次の段階に向けた製品テストへ


たった1日のうちに気温がマイナス50度から猛烈に暑い50 度に変化し、相対湿度も5パーセントから98パーセントまで変動、さらに無風状況から強風になるような場所を想像してみてください。実はそのような場所が、ゴアの中にあるのです。

地球上の環境の85~95パーセントを再現できる生物物理学ラボと、熱傷保護の主要な要素を評価する防熱・防炎ラボから構成される、新しい最新鋭の製品テストケイパビリティーの一部となります。

では、新機能や従来のケイパビリティーのバージョンアップを含む、ラボの主要コンポーネントを詳しく見ていきましょう。

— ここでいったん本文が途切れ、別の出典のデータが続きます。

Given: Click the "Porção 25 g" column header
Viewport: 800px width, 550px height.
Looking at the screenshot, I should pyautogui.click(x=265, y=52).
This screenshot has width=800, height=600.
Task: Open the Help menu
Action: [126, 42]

  • 生物物理学ラボ(Biophysics lab)
    • 環境再現室(Environmental Chamber): ソーラー照明により太陽のパワーから紫外線照射が取り除かれた状態が再現されるこのユニークな空間に入る時には、サングラスを持ってきた方がよいかもしれません。コンディションは全て設定によりコントロールできます。極寒のエベレストの山頂にいるように感じたり、デスバレーの灼熱の太陽の下にいるように感じたりもできます。
    • レインタワー(Rain Tower): このスペースのすぐ外に、イギリスの冒険家ラヌルフ・ファインズ氏の言葉があります。「悪天候というものは存在しない。衣服が不適切なだけだ」。このテストケイパビリティーのおかげで、ゴアはユーザーに小雨や豪雨の中でも透湿性のある心地 よい状態を保つ最適なファブリクスを提供できます。この新しいレイ ンタワーは、従来のレインルームと同様に防水機能テストをするのみならず、快適性をより詳しく評価する新機能(例えば降雨の温度を調整 したり、風による横殴りの雨を作り出したりする機能)を提供することも可能です。「テストケイパビリティーを進化させることにより、消費者に提供する製品も進化させることができます」とゴアの技術担当アソシエートであるレイ・デイビスは言います。
  • 防熱・防炎ラボ(Heat and Flame Protection lab):
    • コーン熱量計(Cone Calorimeter): 熱源と炎源から人体を守るガーメント開発時の最も重要な変動要素の一つである、最終製品の生地が持つ放熱性を測定します。
    • 蓄熱エネルギーテスター(Stored Thermal Energy Tester):消防士が最初に火の外側の極度の熱にさらされ、次により近い場所で炎にさらされると何が起こるでしょうか?このテスト ではそのような状況においてやけどを負うまでの時間を測定します。
    • 熱分解燃焼流熱量計(Pryolysis Combustion Flow Calorimeter): 略してPCFC と呼ばれるこのツールは、 防炎ガーメントに使用されているミリグラム単位の原材料サンプルの熱放出と炭化のケイパビリティーを測定し、最もパフォーマンスの高い防炎ガーメントを迅速に特定し、開発することができます。

「私たちは厳しいテストを行い、クラス最高の製品をお届けするために知識をフル活用することに専念しています。 現行製品について深く理 解すればするほど、未来のブレイクスルーイノベーションを実現する準備がいっそう整っていきます」と技術担当のショーン・ライリーは言います。